人口1万4000人の町に、年間800万人。VISONは"立地"で戦うのをやめた8/24#449
三重県多気町。人口はおよそ1万4000人。
駅前でも都心でもない、山あいの町だ。
そこに、年間800万人を見込む
日本最大級の商業リゾートがある。「VISON(ヴィソン)」。
なぜ、こんな場所に、これほど人が集まるのか。
■ ただの田舎に、日本最大級ができた


VISONは2021年開業。
敷地は約119ヘクタール、東京ドーム24個分。
店舗数は73。産直マルシェ、発酵、薬草、スペイン美食、そしてホテルまでが、ひとつの丘陵に広がる。
普通、大型商業施設は20〜30年の
定期借地でつくり、
契約が切れれば更地にして返す。VISONは違う。運営会社が土地も建物も所有し、「100年、200年続く施設」を前提に設計されている。
一度きりの箱ではなく、育てていく町として作られた。ここが出発点だ。
■ 売っているのは「店」ではなく「わざわざ行く理由」


田舎に施設を作れば、
普通は「立地が悪い」で終わる。
VISONは逆から考えた。
立地で選ばれないなら、目的地そのものになればいい。
産直マルシェ、発酵の蔵が並ぶ和ヴィソン、
薬草の湯、スペインの美食街サンセバスチャン通り。これらは「ついでに寄る店」ではない。
「これのために来る」理由を、
73個そろえたのだ。
集客する店を並べたのではなく、
来る理由をつくる場所にした。
単なる商業施設ではなく、
目的地(デスティネーション)だ。
これは新しく店を出す人にも、
既存店にも効く原則だ。
「駅前じゃないと客が来ない」——
その半分は立地の問題だが、
もう半分は「わざわざ来る理由」を作れていないだけのことが多い。近さで選ばれるか、そこにしかない理由で選ばれるか。
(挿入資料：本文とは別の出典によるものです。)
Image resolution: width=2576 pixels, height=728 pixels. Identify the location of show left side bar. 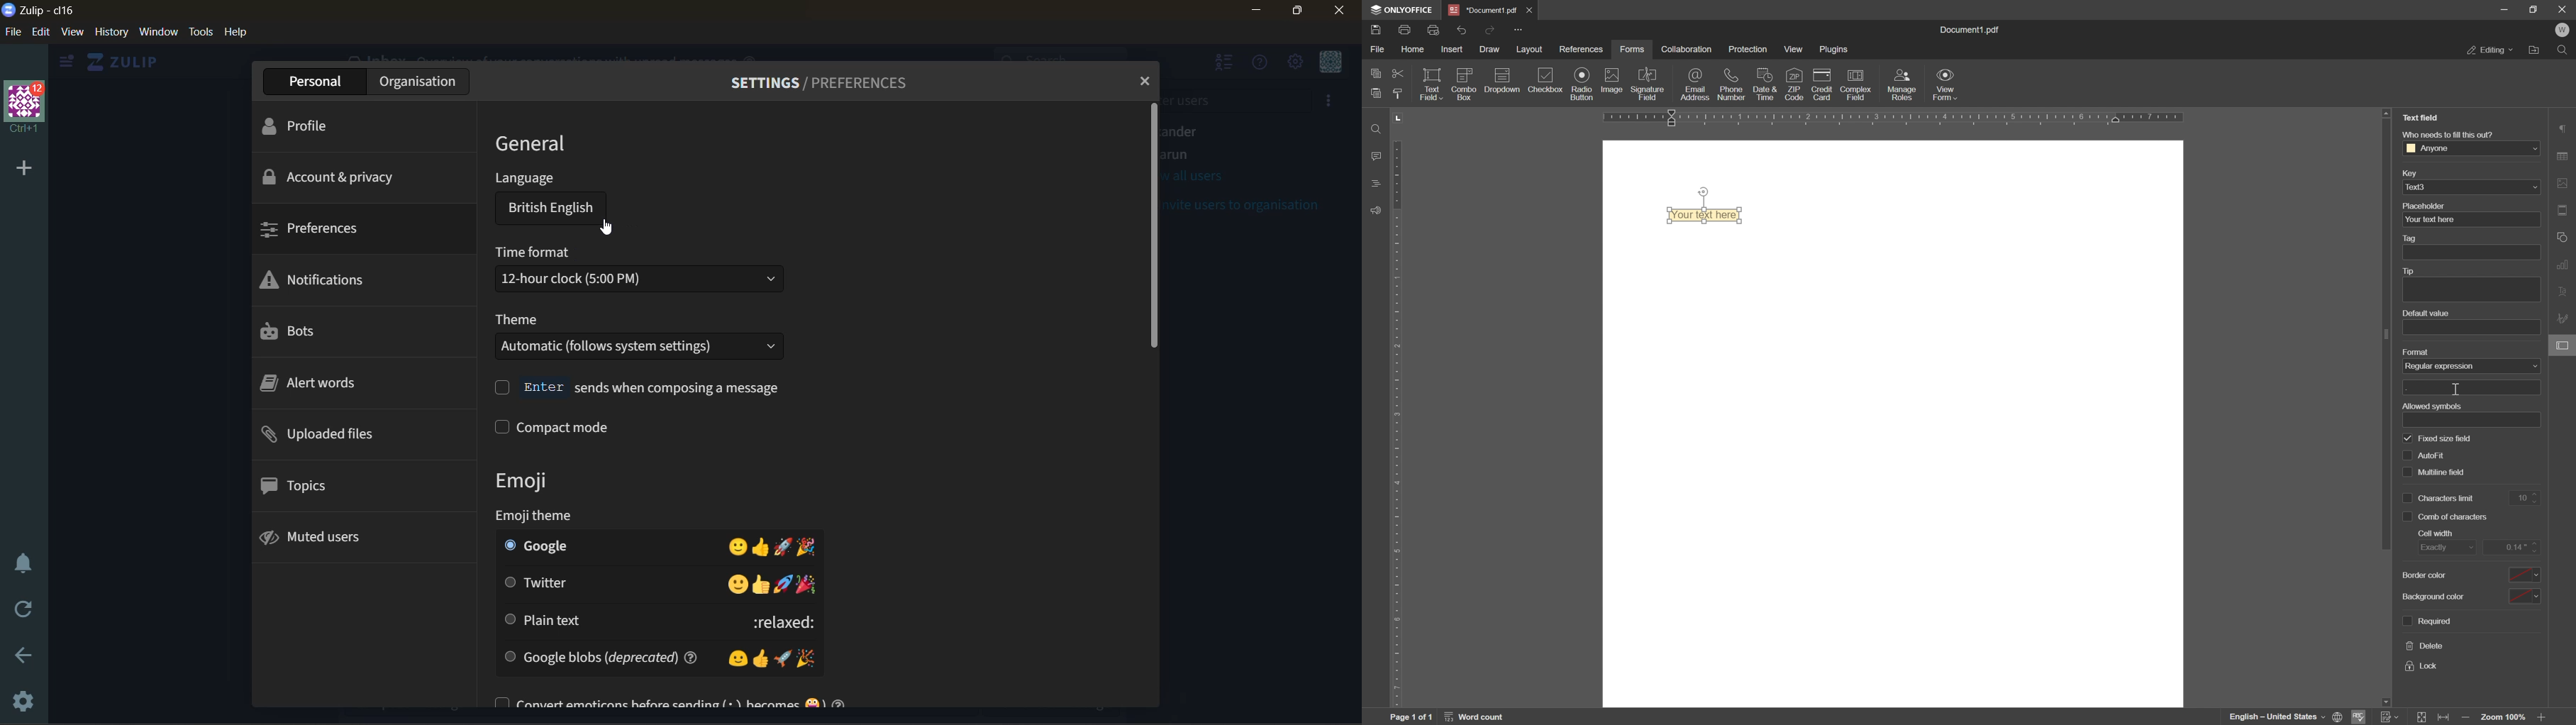
(66, 62).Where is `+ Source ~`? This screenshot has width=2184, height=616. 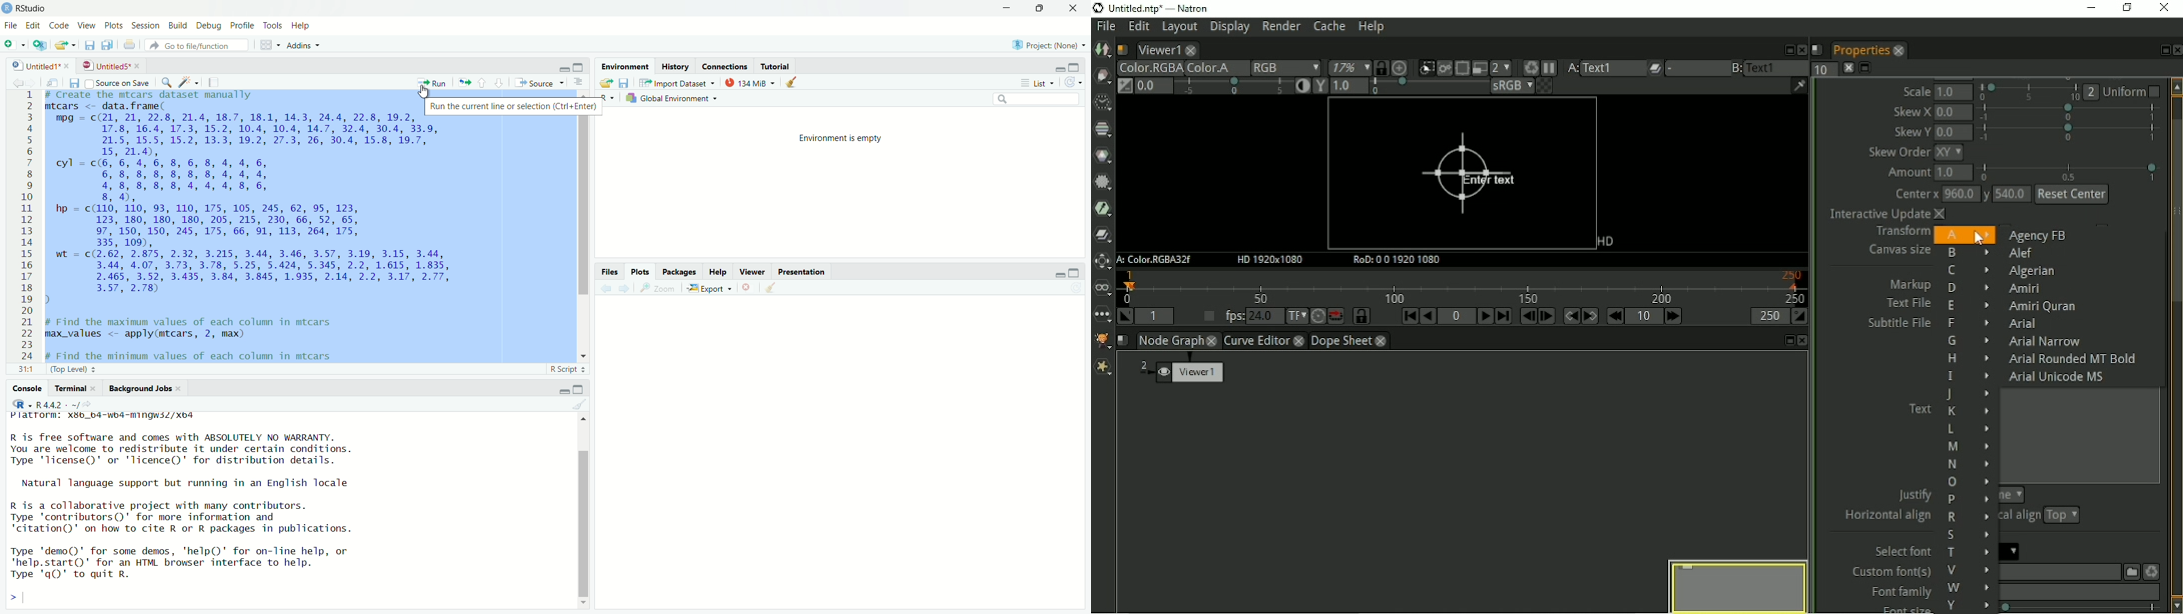
+ Source ~ is located at coordinates (538, 82).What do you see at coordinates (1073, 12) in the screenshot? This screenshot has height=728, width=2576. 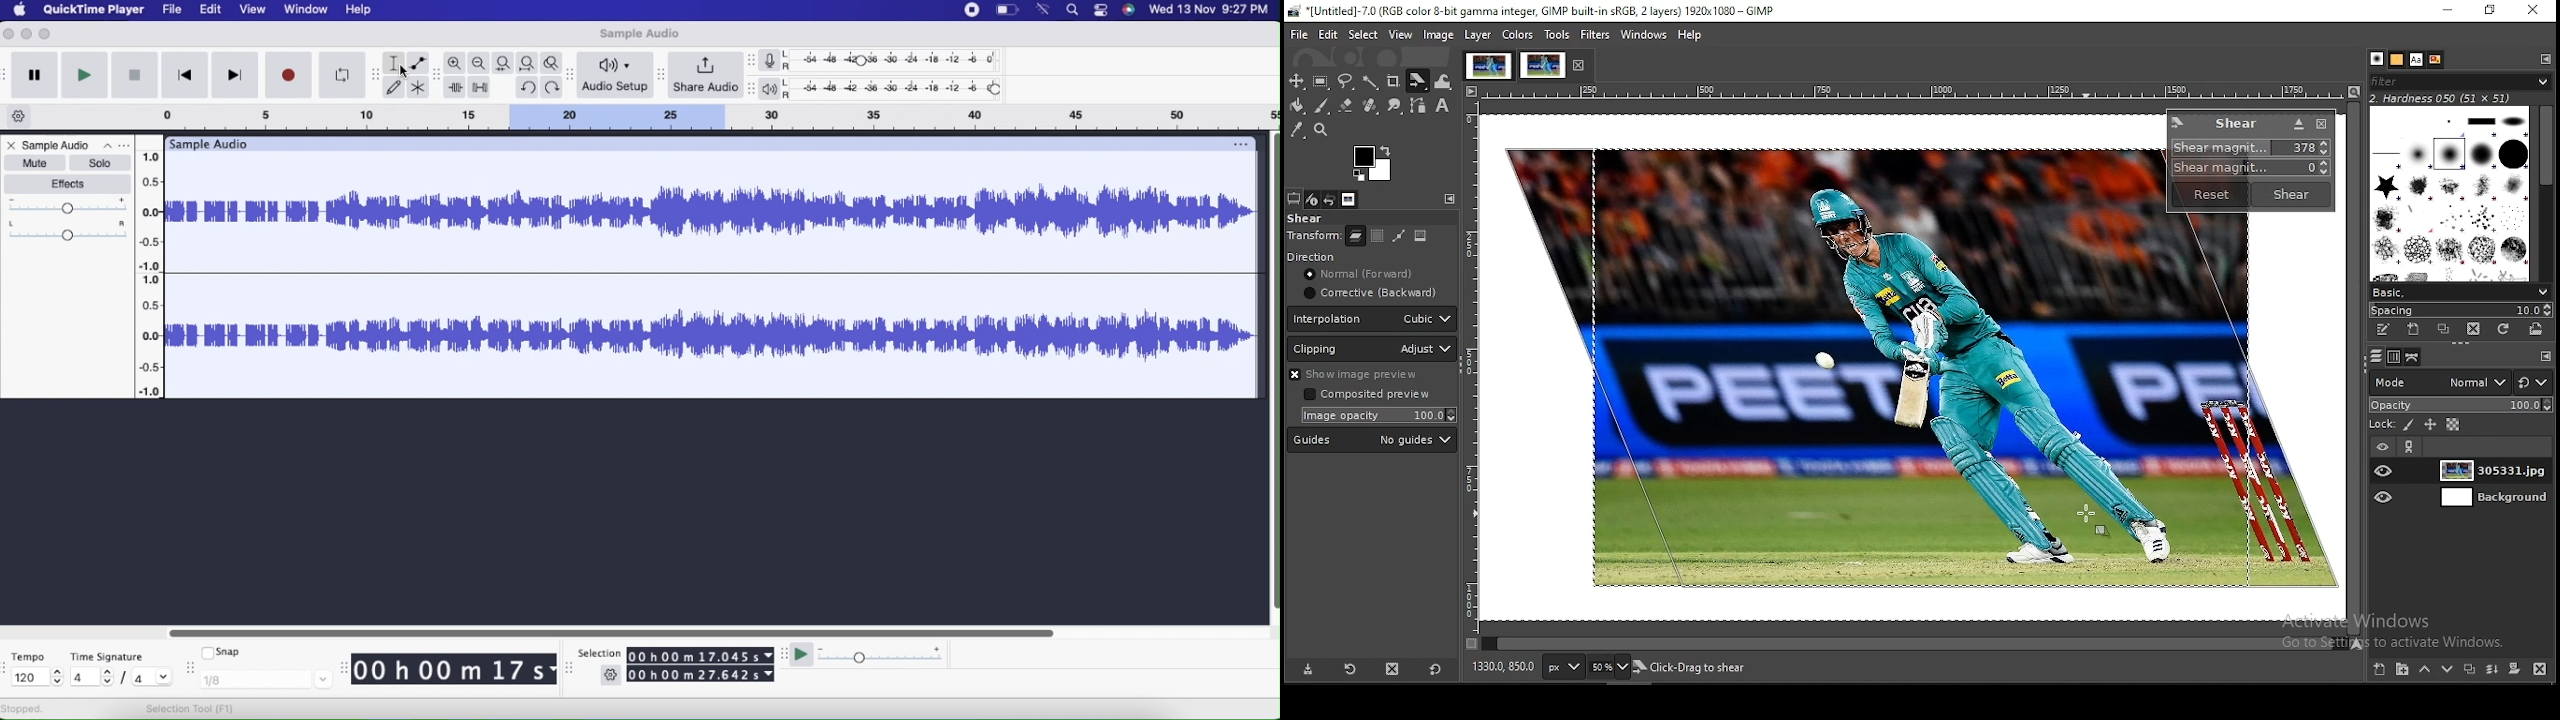 I see `spotlight` at bounding box center [1073, 12].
設計は、そこから逆算する。
■ 100年続く前提で「建てる」という選択
VISONは全施設にほぼ三重県産の杉を使う。
しかも伊勢神宮の式年遷宮にならい、
20年ごとに部分的に建て替える前提だ。
つまり、地元の林業を「続く産業」として施設側に組み込んでいる。
建物を作って終わり、ではない。
作り続けることで、地域と一緒に価値を更新していく。
この発想は、ブランドの直営店やショールームを作る企業にもそのまま効く。店は完成品ではなく、ブランドが育っていく装置だ。「建てて終わり」か「育てる前提で建てる」か。この差が、10年後の見え方を変える。


VISONが証明したのは、
立地の弱さは「来る理由」で覆せる、ということだ。
人は「近いから」ではなく、「そこにしかないから」動く。
あなたの店やブランドは、近さで選ばれているだろうか。それとも、そこにしかない理由で選ばれているだろうか。